Tesla’s latest master plan is, as I noted here, too vague to be an actual plan. The real details have dropped soon after in the form of a proxy statement. This is largely an extended argument for a new, roughly trillion-dollar compensation plan for Chief Executive Elon Musk. It serves to both embellish Tesla’s latest pitch and remind everyone, even if unintentionally, of the company’s hollow governance.
Over the past two years, Tesla’s core electric vehicle business has flipped from growth to decline, amid setbacks such as the Cybertruck flop and the politicization of the brand, both of which Musk owns.

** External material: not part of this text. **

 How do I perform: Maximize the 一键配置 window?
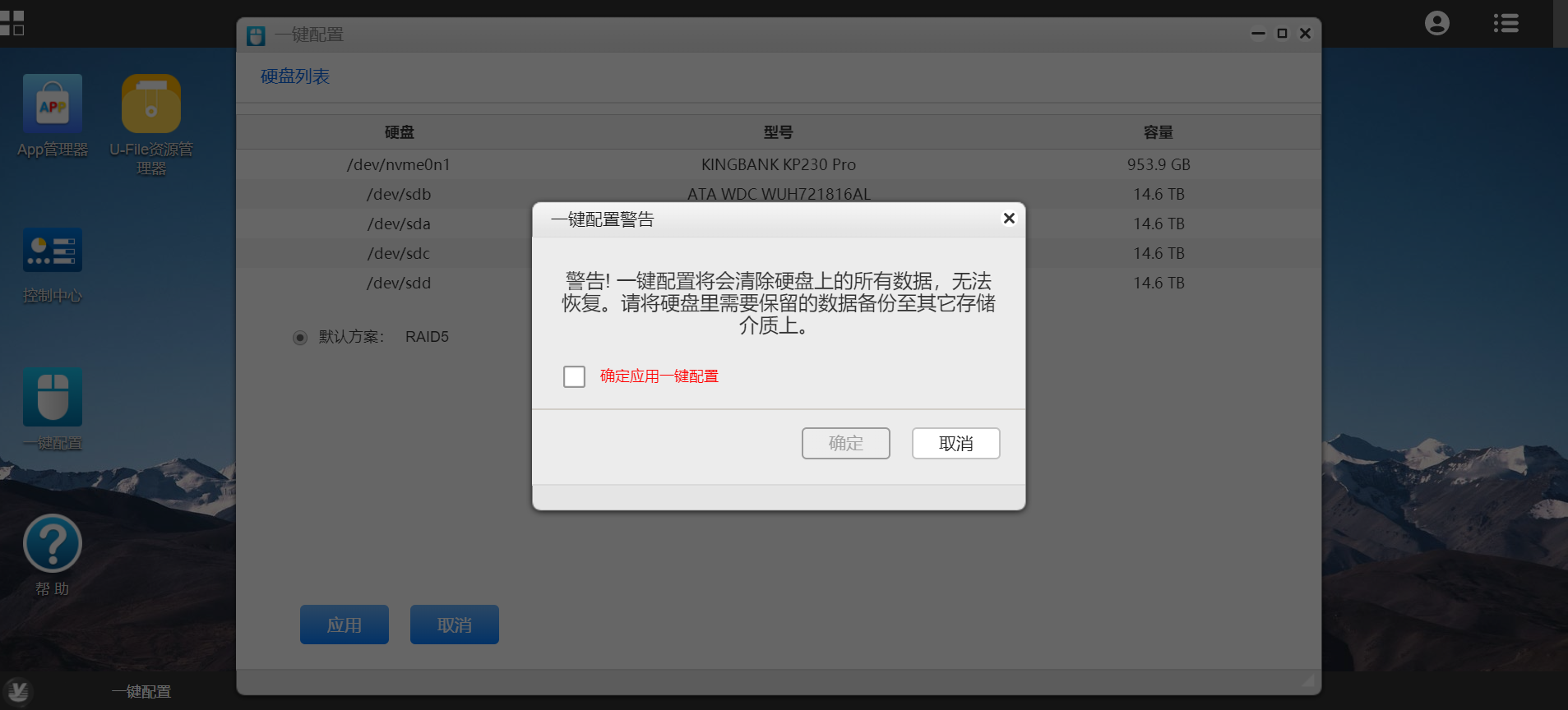coord(1282,34)
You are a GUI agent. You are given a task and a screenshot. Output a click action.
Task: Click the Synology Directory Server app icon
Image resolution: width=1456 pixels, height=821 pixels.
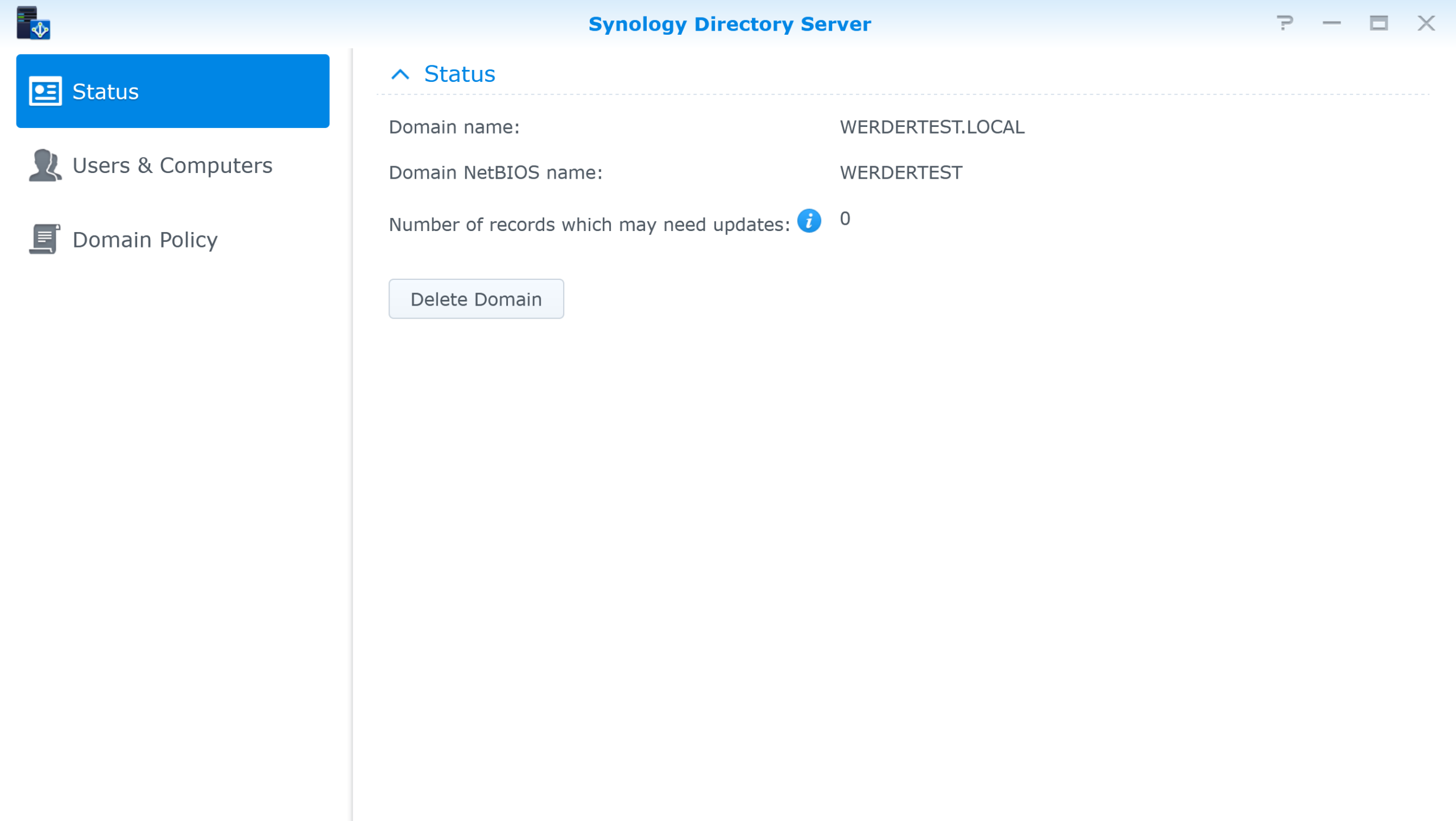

During that time, however, the board has appeared to mostly engage itself in restoring a multibillion-dollar compensation package for Musk that was agreed in 2018 but struck down by a Delaware court over conflicts of interest and disclosure issues.

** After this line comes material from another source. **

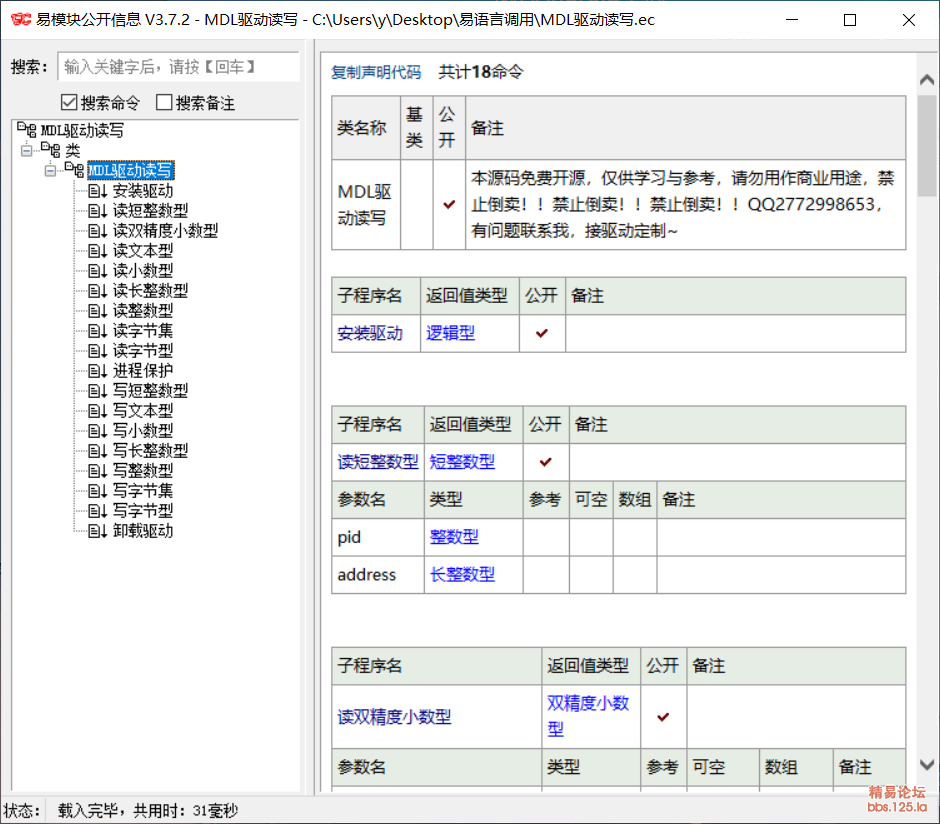Click the icon beside 读文本型 tree node
This screenshot has height=824, width=940.
[x=97, y=251]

The board pushed shareholders to revalidate the compensation package — which the Delaware court effectively ruled as irrelevant — and switch Tesla’s incorporation to Texas. It has since granted Musk an "interim” award of restricted stock units, currently worth about $32 billion, that will vest if the company’s appeal in Delaware fails and he sticks around for another two years. It now proposes a new set of multitranche stock payments that mimic Musk’s 2018 package but at vastly higher thresholds, since Tesla is already valued at more than $1 trillion.